If the price of wheat rises, the price of bread, noodles, etc. will rise across the board. If the price of corn or soybeans rises, the cost of feed such as chickens, pigs, and cows will rise, and ultimately the prices of chicken, pork, and beef will rise.
For this reason, when the price of energy rises, the impact will spread to the rise in the prices of various things around us, pushing up prices.
Hurry of global warming countermeasures has adverse effects on the economy
The recent rise in global prices is largely due to labor shortages and logistics disruptions due to the corona crisis, but even if these factors Even if the factors are resolved, it will be difficult to increase the production of oil and coal under the major trend of global warming countermeasures.
In short, the trend of rising energy prices worldwide is likely to continue. This means that inflationary pressure will not subside easily.
Looking at the current rate of increase in consumer prices by country/region, the United States is about 7%, and Europe (Eurozone) is about 5%, both of which remain high for the first time in several decades. Due to the strong deflationary mindset, it is less than 1%. However, this is expected to reach 2% after April 2022, as the impact of significant price cuts in mobile phone charges is taken into account.

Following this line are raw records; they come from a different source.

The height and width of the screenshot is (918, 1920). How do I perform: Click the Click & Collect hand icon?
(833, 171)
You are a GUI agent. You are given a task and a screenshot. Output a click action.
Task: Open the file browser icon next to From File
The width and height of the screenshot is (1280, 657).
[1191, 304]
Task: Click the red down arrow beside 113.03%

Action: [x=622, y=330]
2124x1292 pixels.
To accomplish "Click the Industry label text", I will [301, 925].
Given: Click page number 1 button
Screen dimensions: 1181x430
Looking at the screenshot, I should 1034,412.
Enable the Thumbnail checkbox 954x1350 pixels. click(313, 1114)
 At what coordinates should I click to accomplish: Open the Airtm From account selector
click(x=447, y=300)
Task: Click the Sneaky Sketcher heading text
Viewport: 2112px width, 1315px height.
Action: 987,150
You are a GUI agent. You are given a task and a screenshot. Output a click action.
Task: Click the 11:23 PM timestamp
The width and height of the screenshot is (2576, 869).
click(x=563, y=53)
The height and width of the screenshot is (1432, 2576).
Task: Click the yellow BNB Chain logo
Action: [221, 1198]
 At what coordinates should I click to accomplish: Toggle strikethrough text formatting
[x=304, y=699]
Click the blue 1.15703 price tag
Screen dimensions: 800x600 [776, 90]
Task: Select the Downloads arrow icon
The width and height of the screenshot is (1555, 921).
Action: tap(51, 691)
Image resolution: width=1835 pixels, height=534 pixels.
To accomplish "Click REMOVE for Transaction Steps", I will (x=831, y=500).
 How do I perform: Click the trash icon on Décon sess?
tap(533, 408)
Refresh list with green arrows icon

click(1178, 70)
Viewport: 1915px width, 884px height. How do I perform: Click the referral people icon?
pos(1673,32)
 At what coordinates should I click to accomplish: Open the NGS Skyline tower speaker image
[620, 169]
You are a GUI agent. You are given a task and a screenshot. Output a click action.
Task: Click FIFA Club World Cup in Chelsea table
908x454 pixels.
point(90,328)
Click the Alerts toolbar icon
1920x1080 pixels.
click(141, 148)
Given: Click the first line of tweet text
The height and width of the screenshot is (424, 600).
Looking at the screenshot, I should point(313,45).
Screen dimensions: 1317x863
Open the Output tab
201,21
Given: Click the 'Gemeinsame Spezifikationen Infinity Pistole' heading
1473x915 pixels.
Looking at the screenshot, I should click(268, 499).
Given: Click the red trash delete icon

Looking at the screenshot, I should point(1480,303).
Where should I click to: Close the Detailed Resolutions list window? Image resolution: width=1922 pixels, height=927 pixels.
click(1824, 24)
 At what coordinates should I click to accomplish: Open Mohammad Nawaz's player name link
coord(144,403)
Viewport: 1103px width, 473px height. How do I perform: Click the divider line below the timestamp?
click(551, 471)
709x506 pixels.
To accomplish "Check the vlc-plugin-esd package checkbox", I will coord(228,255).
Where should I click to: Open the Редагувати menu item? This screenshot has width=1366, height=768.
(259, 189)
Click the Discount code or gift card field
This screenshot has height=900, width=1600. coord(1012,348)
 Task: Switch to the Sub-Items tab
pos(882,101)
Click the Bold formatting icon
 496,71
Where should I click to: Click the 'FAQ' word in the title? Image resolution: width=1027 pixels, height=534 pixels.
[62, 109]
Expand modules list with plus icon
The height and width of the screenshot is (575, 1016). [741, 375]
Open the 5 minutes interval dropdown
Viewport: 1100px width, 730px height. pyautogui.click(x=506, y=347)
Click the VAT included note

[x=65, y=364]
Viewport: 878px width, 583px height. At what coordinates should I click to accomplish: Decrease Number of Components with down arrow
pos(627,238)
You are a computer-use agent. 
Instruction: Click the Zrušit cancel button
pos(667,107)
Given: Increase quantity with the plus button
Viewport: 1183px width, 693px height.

As the prices of things that we often see at the scene of consumption have risen, the consumer's sense that prices are rising is increasing more than the actual situation. In the current situation where the inflation rate exceeds the wage increase rate, people in all countries will gradually refrain from consumption due to a decline in purchasing power, which will have no choice but to be aware of the risk of adverse effects on the economy.